Proximal colon, livers, pancreas and gonadal white adipose tissue (gWAT) were fixed in 4% paraformaldehyde, embedded in paraffin and sectioned at 6μm for hematoxylin and eosin(HE) staining and immunohistochemistry(IHC) analysis. The sections of livers, pancreas and gWAT were stained with hematoxylin and eosin, and the size of adipocyte and islets were measured using Aperio software. For IHC staining, antigen retrieval of proximal colon sections were performed using high-pressure steam. Endogenous peroxidases were blocked with 3% H2O2. Then sections were sealed with goat serum(Boster, California) and incubated with antibody against GLP-1(1:1000, Abcam, China) overnight, followed by the corresponding secondary antibody(Gene Tech, Shanghai). After the diaminobenzidine and hematoxylin staining, sections were observed with a light microscope (OLYMPUS, China).
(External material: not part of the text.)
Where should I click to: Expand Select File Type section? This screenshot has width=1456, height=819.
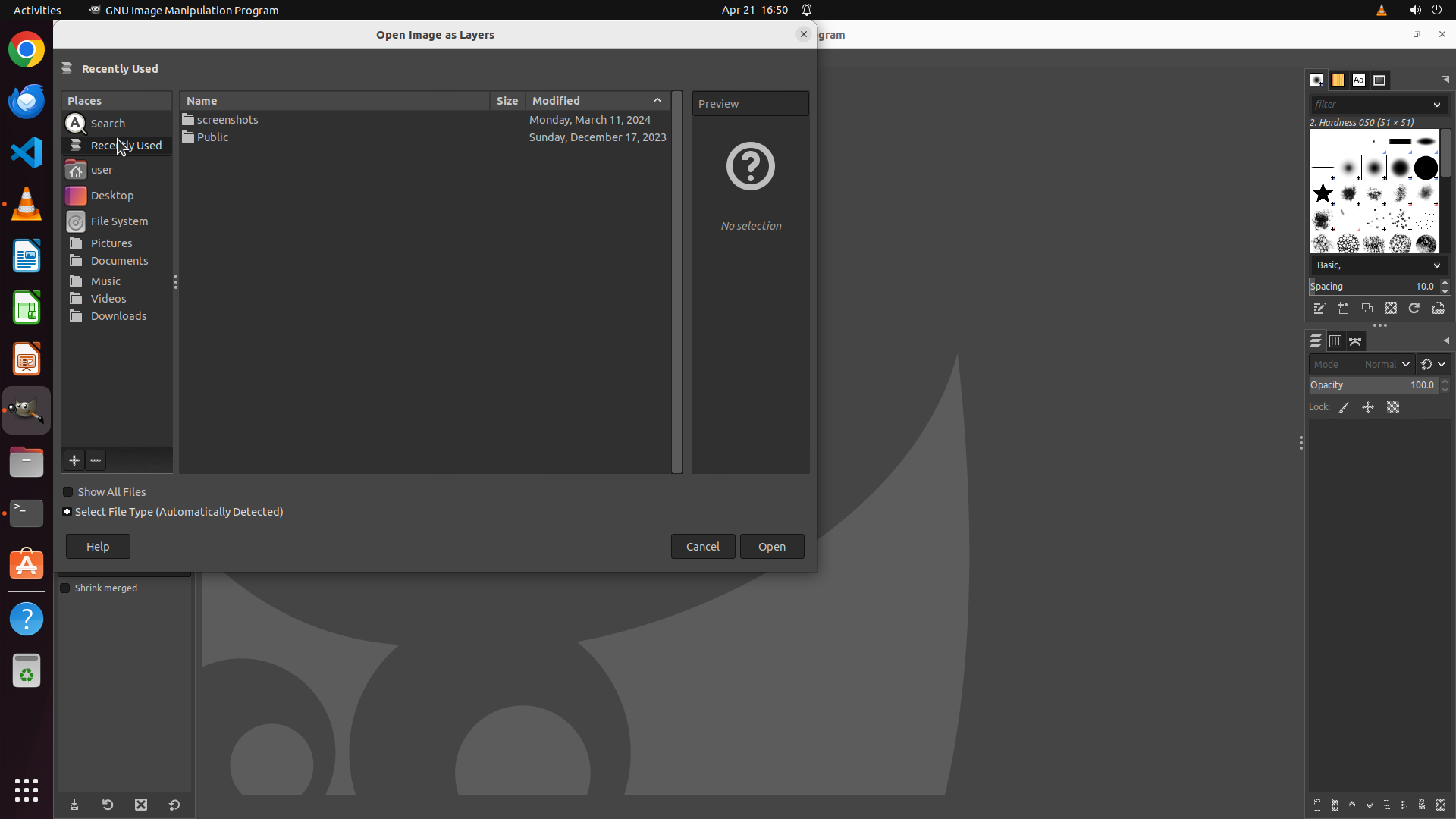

2.5 Blood and culture medium parameters
Serum insulin was measured using a Mouse Insulin ELISA Kit (Abcam, China). Total concentrations of GLP-1 in serum and cells supernatants were detected by a Multi Species GLP-1 Total ELISA Kit (Sigma, USA). Levels of total cholesterol (TC), triglycerides (TG), high density Lipoprotein (HDL), low density Lipoprotein (LDL) were measured using an automatic biochemistry analyzer (Chemray 800, China).
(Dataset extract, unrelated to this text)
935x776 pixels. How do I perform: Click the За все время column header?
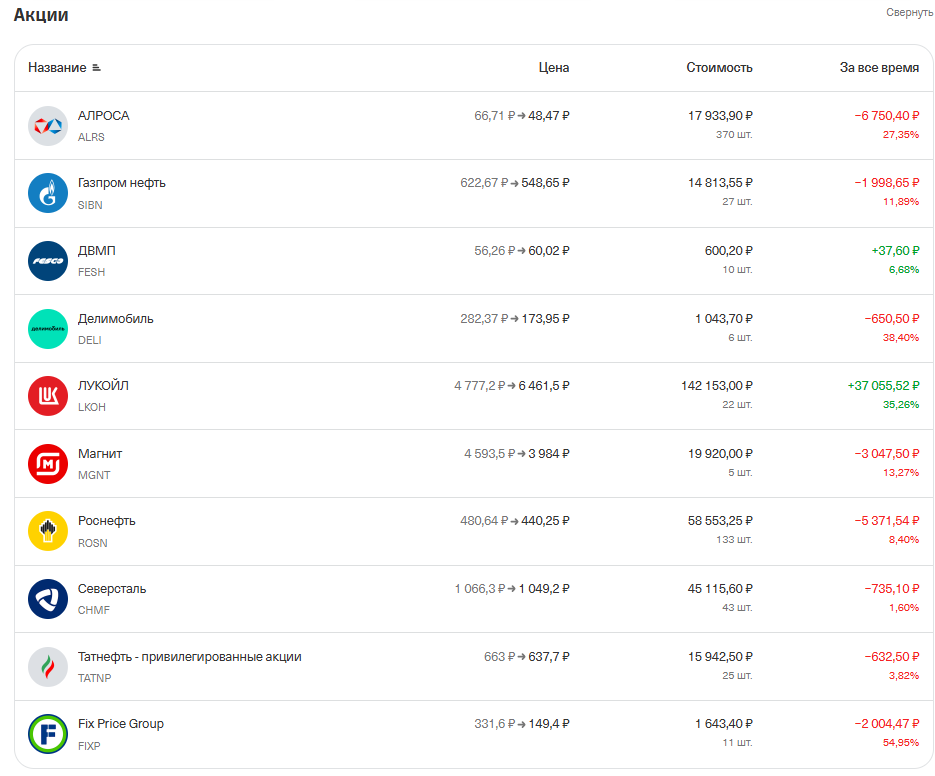click(878, 68)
2.6 Cell culture and transfection
Human NCI-H716 cells, an L-like cell line, were obtained from Cell Bank of Wuhan University (Wuhan, China) and cultured in RPMI-1640 with 10% FBS and 1% penicillin/streptomycin in 5% CO2 at 37°C. The cells were seeded in 6-well plates with a concentration of 5×105 cells/well and incubated for 24 h. The cells were then washed with phosphate-buffered saline (PBS) and incubated with different concentrations of propionate (0,1,5,10,50,100mmo/L),(0,1,2,3,4,5mmol/L) for 24 hours. For transfection, RNA-vector (si-FFAR2, si-TCF7L2, si-NC) were synthesized by GIMA (China), primer sequences were listed in sTable 2, the cells were seeded in 6-well plates with a concentration of 5×105 cells/well and incubated for 24 hours. The si-RNA was transfected into cells using Lipofectamine 3000 (nvitrogen, USA). Twelve hours later, the medium was replaced with fresh RPMI-1640 complete medium. After 24 hours, the cells were incubated with different concentrations of propionate for another 24 h. The cells were divided into four groups: 1.NC, 2. NC+propionate,3.NC+si-FFAR2/si-TCF7L2,4.NC+propionate+Si-FFAR2/Si-TCF7L.
2.7 Western blot
The cells were collected and lysed using RIPA lysis buffer (Cwbio, China) and the nuclear protein were extracted using a Nuclear and Cytoplasmic Protein Extraction Kit (Sangon Biotech, China). The primary antibodies used in the experiments were Rabbit antibody, contained anti-FFAR2(1:1000), anti-β-catenin(1:1000), anti-TCF7L2(1:1000), anti-Lamin B (1:5000)and anti-GAPDH(1:5000). Lamin B and GAPDH were internal reference protein to calculate expression levels of the target proteins.
2.8 Statistical analysis
GraphPad Prism 9.0 and R software (3.6.1) were used for the visualization of all data. Data were presented as the mean ± standard deviation or median ± quartile. . Statistical significances for continuous outcomes were calculated using The Mann-Whitney U test or unpaired T test. The Chi-square test or Fisher exact test were performed for categorical variables and P < 0.05 was considered as statistically significant.